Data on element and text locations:
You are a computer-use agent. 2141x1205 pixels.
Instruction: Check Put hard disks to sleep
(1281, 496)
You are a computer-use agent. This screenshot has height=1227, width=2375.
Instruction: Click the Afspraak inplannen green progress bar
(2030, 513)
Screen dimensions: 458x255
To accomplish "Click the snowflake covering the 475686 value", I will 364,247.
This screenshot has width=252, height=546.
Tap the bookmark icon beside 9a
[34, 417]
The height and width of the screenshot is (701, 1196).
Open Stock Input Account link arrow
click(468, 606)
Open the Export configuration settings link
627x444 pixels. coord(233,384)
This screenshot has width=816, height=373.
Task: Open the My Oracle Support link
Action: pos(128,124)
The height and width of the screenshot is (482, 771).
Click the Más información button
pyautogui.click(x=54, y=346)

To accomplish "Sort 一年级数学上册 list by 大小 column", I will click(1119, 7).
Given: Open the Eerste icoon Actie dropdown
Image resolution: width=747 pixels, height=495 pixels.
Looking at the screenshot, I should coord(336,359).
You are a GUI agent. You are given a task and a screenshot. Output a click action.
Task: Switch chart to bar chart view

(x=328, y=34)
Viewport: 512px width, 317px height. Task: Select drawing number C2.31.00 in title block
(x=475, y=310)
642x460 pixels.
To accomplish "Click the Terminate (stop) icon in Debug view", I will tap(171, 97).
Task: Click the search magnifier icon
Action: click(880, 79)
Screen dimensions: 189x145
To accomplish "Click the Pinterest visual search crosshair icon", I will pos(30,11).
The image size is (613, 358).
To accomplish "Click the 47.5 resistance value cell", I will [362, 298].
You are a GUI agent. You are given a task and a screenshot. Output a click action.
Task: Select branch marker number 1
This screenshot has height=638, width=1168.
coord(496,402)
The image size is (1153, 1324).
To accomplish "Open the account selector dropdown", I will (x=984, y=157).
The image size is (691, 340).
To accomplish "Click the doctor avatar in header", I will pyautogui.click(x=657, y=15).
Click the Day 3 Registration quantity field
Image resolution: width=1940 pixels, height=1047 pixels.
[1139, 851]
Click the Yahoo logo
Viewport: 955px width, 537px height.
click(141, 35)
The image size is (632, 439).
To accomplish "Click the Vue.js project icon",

# Given exercise
Gather every line of the data above that contains the string "height", and copy each one in full, in the order it appears.

# Written solution
You are a computer-use agent. This screenshot has height=1227, width=2375.
This screenshot has width=252, height=546.
The height and width of the screenshot is (701, 1196).
This screenshot has width=816, height=373.
The height and width of the screenshot is (482, 771).
Image resolution: width=747 pixels, height=495 pixels.
Viewport: 512px width, 317px height. Task: Select drawing number C2.31.00 in title block
This screenshot has height=638, width=1168.
Image resolution: width=1940 pixels, height=1047 pixels.
Viewport: 955px width, 537px height.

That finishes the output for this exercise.